Una realtà nata proprio da un'idea di Proietti, che del Globe è direttore artistico:
«Siamo tutti emozionati, noi che lavoriamo al Globe (e Proietti in segno di omaggio, fa i nomi di tutti), pensando che questo teatro esiste, nel senso che qui prima non c'era nulla, da 15 anni. Siamo riusciti ad andare avanti insistendo, grazie all'entusiasmo. È un anno di festa per noi che celebreremo riproponendo i nostri più grandi successi di critica e pubblico». Si apre con Molto rumore per nulla (27 giugno - 15 luglio), per la regia di Loredana Scaramella che dirige anche anche La bisbetica domata (31 agosto - 16 settembre). Si chiude a ottobre con The merchant of Venice (10-14 ottobre) in lingua originale per la regia di Chris Pickles.

In cartellone tra i grandi allestimenti (a cui si aggiungono appuntamenti speciali) anche Otello (20 luglio - 5 agosto) diretto da Marco Carniti; Sogno di una notte di mezza estate (8- 26 agosto) per la regia di Riccardo Cavallo, e La tempesta messa in scena da Daniele Salvo con Ugo Pagliai:
«Mi emoziona interpretare Prospero - dice l'attore - anche perché prima di me qui al Globe l'aveva portato in scena Giorgio Albertazzi». Il compito del Globe «è far conoscere i grandi classici, per ora quelli shakespeariani, a chi magari sente parlare di Otello e sa solo che è geloso. Anche se poi magari facciamo anche ricerca con spettacoli di altri tipi nel pomeriggio o programmandoli il lunedì» .

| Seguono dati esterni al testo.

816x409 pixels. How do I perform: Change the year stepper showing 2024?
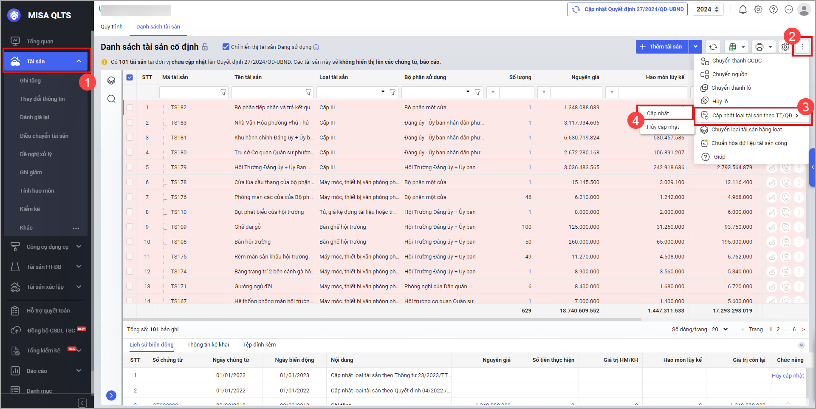pyautogui.click(x=717, y=9)

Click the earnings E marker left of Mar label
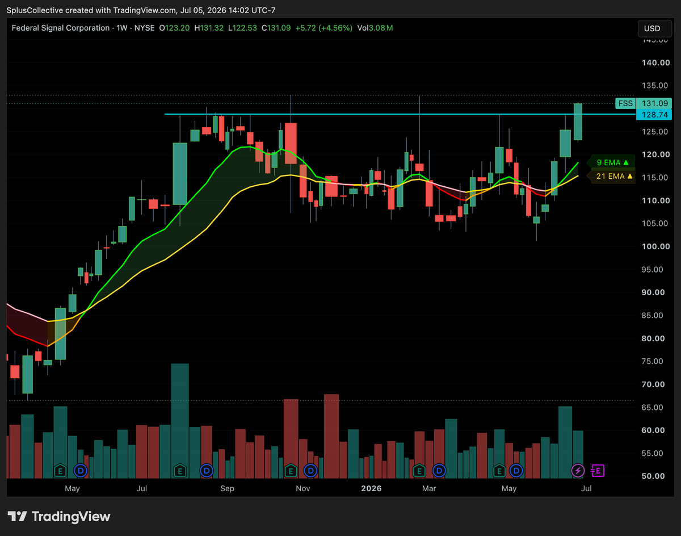tap(419, 470)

Fra le novità anche un concorso di corti e il gemellaggio del Globe con il Teatro Flora di Penna San Giovanni, unico teatro storico (è un gioiellino barocco costruito interamente in legno) rimasto in piedi nella provincia di Macerata dopo il terremoto. Inoltre il Globe entra nella rete di sistema di Teatro Plurale, coordinata dal Teatro di Roma e voluta dall'amministrazione capitolina, che comprende teatri a vocazione pubblica del territorio.